Avec cinq (05) médailles, dont quatre en or et une en argent, l’équipe nationale de sambo du Cameroun termine en tête du classement des nations participantes. Seize (16) combattants camerounais ont pris part à la compétition qui a réuni neuf pays d’Afrique, dont le Niger, le Burkina Faso, le Maroc et la Guinée. Les athlètes locaux se sont distingués par leur supériorité technique et leur efficacité. Cette performance confirme la place du Cameroun comme leader sous-régional dans cette discipline de combat.
Le poids lourd Franck Ngananga s’est illustré en remportant la médaille d’or face à un adversaire burkinabè. Il fait partie des combattants dont les performances ont été saluées par le staff technique. Pour le sélectionneur national, Njimouluh Seidou, cette victoire résulte d’un travail collectif mené depuis plusieurs mois. Il considère que cette compétition servait aussi de préparation en vue des Championnats du monde prévus en novembre 2025. La Fédération camerounaise de sambo se dit satisfaite de l’organisation et du déroulement du tournoi.
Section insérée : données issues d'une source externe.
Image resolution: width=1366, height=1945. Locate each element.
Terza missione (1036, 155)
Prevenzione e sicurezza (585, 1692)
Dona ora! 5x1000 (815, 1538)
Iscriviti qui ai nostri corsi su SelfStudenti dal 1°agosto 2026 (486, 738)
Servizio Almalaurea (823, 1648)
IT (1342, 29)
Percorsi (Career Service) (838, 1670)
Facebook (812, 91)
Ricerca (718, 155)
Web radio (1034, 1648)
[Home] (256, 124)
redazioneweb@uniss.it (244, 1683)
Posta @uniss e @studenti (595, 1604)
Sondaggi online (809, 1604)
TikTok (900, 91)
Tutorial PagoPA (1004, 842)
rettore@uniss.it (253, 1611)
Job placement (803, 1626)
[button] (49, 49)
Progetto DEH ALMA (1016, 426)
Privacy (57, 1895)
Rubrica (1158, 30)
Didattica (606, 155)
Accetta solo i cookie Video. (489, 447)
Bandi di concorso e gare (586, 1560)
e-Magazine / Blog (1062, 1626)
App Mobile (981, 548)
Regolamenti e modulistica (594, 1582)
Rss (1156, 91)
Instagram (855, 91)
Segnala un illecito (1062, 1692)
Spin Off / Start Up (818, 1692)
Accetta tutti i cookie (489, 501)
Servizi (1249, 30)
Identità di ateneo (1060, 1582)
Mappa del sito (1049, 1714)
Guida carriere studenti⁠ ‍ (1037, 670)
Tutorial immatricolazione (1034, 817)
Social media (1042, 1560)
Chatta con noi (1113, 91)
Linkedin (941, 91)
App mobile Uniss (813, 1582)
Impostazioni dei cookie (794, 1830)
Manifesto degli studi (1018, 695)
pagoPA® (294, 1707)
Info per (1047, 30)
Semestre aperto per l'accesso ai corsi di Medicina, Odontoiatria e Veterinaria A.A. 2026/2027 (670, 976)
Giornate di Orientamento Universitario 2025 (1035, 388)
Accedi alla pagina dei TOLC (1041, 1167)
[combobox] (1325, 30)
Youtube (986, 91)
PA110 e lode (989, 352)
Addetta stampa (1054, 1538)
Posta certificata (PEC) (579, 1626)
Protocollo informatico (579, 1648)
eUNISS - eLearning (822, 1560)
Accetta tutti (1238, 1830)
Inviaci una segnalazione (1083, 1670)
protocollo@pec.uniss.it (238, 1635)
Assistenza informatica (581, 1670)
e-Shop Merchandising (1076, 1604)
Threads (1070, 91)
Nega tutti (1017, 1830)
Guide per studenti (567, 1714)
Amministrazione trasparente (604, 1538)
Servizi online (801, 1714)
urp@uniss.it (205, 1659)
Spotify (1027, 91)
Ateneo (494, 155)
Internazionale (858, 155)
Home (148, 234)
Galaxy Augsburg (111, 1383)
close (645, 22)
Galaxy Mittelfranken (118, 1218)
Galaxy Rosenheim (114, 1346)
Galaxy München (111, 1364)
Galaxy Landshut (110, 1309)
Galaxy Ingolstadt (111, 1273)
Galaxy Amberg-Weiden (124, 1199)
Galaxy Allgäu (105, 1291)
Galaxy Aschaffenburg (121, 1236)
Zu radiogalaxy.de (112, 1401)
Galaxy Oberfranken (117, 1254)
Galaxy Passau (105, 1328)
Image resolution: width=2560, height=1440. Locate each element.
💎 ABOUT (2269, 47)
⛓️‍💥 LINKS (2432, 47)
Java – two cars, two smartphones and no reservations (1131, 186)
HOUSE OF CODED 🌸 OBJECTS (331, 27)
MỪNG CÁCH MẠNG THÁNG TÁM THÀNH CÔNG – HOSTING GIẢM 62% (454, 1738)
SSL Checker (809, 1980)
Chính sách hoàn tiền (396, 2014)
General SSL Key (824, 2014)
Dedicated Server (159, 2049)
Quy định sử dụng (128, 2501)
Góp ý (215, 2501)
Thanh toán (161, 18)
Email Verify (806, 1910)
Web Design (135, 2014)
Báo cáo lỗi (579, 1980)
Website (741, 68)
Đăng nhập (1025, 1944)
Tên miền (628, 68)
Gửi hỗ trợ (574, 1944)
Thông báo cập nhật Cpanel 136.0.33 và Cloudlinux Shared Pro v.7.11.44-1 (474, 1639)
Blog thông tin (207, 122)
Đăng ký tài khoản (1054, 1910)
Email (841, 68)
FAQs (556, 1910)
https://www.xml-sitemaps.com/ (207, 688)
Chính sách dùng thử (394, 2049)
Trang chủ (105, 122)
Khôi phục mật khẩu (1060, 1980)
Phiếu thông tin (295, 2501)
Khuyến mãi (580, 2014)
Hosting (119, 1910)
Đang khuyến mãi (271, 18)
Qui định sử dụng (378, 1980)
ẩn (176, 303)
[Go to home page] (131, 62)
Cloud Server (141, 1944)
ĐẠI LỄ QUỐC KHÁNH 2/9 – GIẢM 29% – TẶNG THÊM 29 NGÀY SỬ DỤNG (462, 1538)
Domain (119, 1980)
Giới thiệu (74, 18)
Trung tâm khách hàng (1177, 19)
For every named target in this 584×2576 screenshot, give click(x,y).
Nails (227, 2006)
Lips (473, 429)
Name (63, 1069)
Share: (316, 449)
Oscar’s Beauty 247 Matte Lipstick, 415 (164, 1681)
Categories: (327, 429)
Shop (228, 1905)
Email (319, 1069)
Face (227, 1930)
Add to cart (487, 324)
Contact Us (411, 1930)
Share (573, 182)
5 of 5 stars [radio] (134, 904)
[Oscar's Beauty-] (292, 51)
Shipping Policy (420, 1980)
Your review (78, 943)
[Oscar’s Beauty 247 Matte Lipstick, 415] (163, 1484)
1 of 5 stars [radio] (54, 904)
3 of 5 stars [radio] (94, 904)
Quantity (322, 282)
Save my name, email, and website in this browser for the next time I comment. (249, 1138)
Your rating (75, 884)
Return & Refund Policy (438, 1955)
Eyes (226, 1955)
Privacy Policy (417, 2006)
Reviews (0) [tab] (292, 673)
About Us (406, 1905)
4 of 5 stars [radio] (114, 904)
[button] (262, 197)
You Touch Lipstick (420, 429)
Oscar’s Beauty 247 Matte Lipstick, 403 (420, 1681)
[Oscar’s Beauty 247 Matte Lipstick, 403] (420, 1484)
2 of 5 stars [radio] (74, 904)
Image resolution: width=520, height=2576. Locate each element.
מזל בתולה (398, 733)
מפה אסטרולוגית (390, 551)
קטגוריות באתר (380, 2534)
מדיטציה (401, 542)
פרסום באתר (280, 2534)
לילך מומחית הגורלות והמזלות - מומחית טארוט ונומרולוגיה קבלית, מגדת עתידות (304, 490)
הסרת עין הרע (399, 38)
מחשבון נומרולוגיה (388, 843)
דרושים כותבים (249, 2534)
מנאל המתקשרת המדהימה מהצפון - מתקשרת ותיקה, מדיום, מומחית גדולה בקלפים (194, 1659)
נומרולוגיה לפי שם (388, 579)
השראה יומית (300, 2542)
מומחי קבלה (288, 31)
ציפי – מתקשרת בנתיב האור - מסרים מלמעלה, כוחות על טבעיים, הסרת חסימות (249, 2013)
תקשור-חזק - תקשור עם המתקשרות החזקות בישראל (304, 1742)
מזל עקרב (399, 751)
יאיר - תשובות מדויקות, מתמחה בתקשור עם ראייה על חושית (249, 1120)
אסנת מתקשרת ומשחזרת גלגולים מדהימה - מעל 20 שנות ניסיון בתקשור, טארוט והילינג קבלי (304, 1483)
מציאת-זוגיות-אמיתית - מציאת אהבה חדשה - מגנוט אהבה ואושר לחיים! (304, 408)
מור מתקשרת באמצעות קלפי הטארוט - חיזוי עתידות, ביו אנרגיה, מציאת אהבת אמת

Son président, François Mbassi, a salué un niveau technique relevé, ainsi que le bon déroulement des épreuves dans une enceinte respectant les standards internationaux. Il estime que ce type d’événement contribue à renforcer la crédibilité du Cameroun comme terre d’accueil de compétitions sportives continentales. Présent à Yaoundé, le président de la Confédération africaine de sambo, Azouma Youssouf, a assisté à l’ensemble des combats. Il représentait la Fédération internationale et a pris acte du bon niveau des compétiteurs ainsi que de la qualité de l’organisation locale.
Encadrement technique axé sur la cohésion
La stratégie camerounaise dans le sambo repose sur un encadrement technique axé sur la cohésion, malgré le caractère individuel de la discipline. Le staff affirme que l’objectif est d’atteindre un bon niveau de performance collective en s’appuyant sur une préparation rigoureuse. Les résultats enregistrés à Yaoundé sont considérés par la Fédération comme un indicateur encourageant à l’approche des échéances mondiales. Le Cameroun espère rééditer ces performances au niveau international lors des Championnats du monde.
Le tournoi de Yaoundé, à la fois épreuve de sélection et test logistique, permet ainsi à l’équipe nationale d’aborder la prochaine étape avec plus de visibilité et de confiance. Le tournoi Open CEEAC s’inscrit dans une dynamique de développement du sambo sur le continent africain. Il offre une plateforme de confrontation entre les meilleures sélections régionales et participe à la mise en place d’un calendrier régulier de compétitions pour les athlètes. Avec cinq médailles et un classement général dominé, le Cameroun confirme sa progression dans un sport encore jeune mais en pleine structuration dans la sous-région. Les prochains mois permettront d’évaluer la capacité de la sélection nationale à maintenir ce cap sur la scène mondiale.